Il est ainsi clair et légitime que les responsables ukrainiens cherchent à élargir leur cercle de soutiens et à renforcer leurs liens avec les pays de différentes régions du monde, notamment du Maghreb, dont la Tunisie qui, à son tour, est, et a toujours été soucieuse d’entretenir des relations d’amitié, de respect et de non-ingérence avec les pays amis et les partenaires. L’occasion est également propice à la Tunisie pour prospecter de nouvelles opportunités économiques et pour élargir davantage son champ d’action en termes d’échanges, d’investissements, d’exportations, etc.
Les relations internationales que prône la Tunisie depuis son indépendance, reposent sur un principe essentiel et majeur qui consiste à construire des partenariats solides dans les divers domaines d’activité économiques tout en privilégiant, dans les domaines politique et diplomatique, le principe de neutralité et de non-ingérence dans les affaires intérieures des pays.
Cependant, cette ligne rouge pour la Tunisie, qui s’attache à sa souveraineté et à l’indépendance de sa décision nationale, semble menacée sous l’impact des nouveaux bouleversements géopolitiques qui imposent désormais des rapports de force entre les pays. Le mépris et le piétinement du droit international par l’entité sioniste à Gaza dans la totale impunité et l’accord de paix voulu par Donald Trump en Ukraine au grand dam du président ukrainien et des chefs d’Etat européens le prouvent sans conteste. La Tunisie n’est pas seule à opter pour la neutralité qu’elle partage avec un certain nombre de pays africains, notamment face au conflit russo-ukrainien, contrairement à d’autres qui ont carrément adopté l’alignement pro-russe. Cette neutralité répond à des considérations soit prudentes, soit stratégiques, selon les circonstances politiques, économiques et géopolitiques des pays.
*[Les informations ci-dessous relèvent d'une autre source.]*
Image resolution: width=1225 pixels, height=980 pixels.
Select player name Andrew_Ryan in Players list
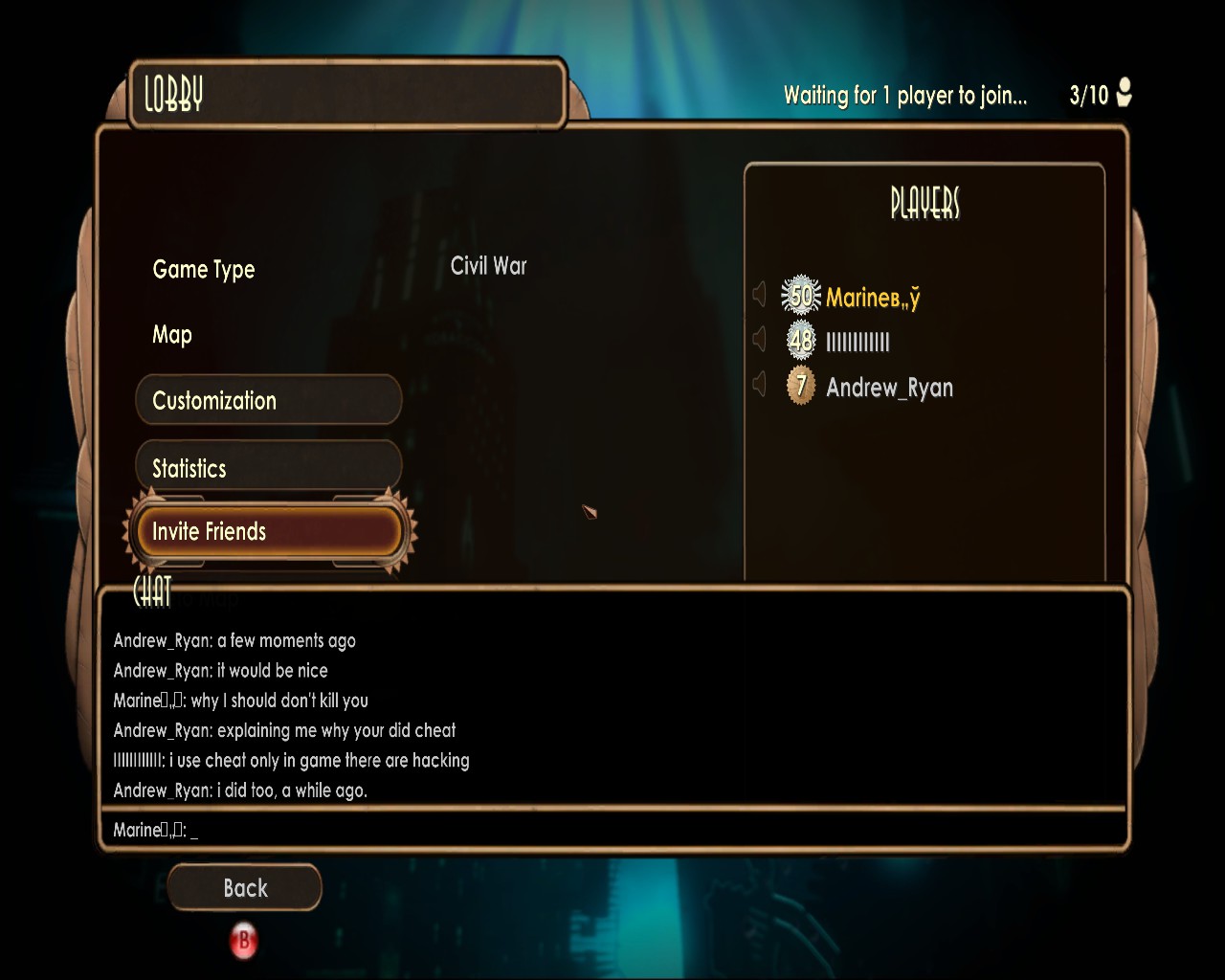coord(888,388)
La Tunisie, aussi, a des intérêts à défendre et d’importantes et urgentes attentes nationales à satisfaire. Il conviendra donc de prendre les décisions qui s’imposent et d’opter pour les partenariats qui servent les intérêts nationaux tout en veillant à toujours préserver les bonnes relations avec tous les pays proches et lointains. Des relations d’amitié qui permettent à la Tunisie de plaider en toute circonstance pour la cause palestinienne et pour la concrétisation des droits du peuple palestinien et en particulier la création d’un Etat indépendant avec El Qods pour capitale.
Un plaidoyer que le ministre tunisien des AE n’a pas manqué de faire au cours de l’entretien téléphonique avec son homologue ukrainien dans le but de mobiliser la solidarité internationale la plus large avec les droits du peuple palestinien colonisé et martyrisé depuis plusieurs décennies.